[Data excerpts]

BEGIN

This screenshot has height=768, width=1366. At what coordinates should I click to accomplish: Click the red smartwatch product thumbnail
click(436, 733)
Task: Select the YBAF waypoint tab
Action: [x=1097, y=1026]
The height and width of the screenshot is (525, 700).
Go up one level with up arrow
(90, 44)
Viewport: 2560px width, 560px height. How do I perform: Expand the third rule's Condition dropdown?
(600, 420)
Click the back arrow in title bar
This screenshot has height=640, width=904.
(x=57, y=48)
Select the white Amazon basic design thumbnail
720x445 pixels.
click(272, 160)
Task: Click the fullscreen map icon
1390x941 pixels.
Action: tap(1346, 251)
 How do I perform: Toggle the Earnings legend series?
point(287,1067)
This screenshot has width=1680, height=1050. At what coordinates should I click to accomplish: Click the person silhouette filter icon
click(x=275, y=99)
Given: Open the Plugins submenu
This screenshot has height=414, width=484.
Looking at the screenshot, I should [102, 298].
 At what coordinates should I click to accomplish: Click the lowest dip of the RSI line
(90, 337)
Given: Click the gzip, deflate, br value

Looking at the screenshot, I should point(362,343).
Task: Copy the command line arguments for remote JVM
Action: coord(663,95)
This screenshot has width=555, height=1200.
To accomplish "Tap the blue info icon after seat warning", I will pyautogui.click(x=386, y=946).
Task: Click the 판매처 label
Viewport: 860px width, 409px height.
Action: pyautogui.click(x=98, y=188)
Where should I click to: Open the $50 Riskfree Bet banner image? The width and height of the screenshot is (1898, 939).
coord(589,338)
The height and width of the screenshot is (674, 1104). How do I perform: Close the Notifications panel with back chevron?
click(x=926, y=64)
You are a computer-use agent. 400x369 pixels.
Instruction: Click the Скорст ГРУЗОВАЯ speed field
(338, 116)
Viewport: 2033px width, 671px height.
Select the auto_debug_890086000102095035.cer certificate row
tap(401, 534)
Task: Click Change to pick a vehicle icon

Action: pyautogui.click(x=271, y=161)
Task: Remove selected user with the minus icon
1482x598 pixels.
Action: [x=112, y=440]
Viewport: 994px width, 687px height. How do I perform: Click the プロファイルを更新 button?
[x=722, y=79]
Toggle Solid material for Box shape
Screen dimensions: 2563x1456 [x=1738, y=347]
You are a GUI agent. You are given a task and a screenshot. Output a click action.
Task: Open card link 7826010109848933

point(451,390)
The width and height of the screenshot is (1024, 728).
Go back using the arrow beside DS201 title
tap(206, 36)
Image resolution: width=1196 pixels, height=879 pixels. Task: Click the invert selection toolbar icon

END

EXERCISE PROMPT — Where a line in the records above contains the string "agent", copy that line.

EXERCISE OUTPUT —
You are a computer-use agent. 400x369 pixels.
You are a GUI agent. You are given a task and a screenshot. Output a click action.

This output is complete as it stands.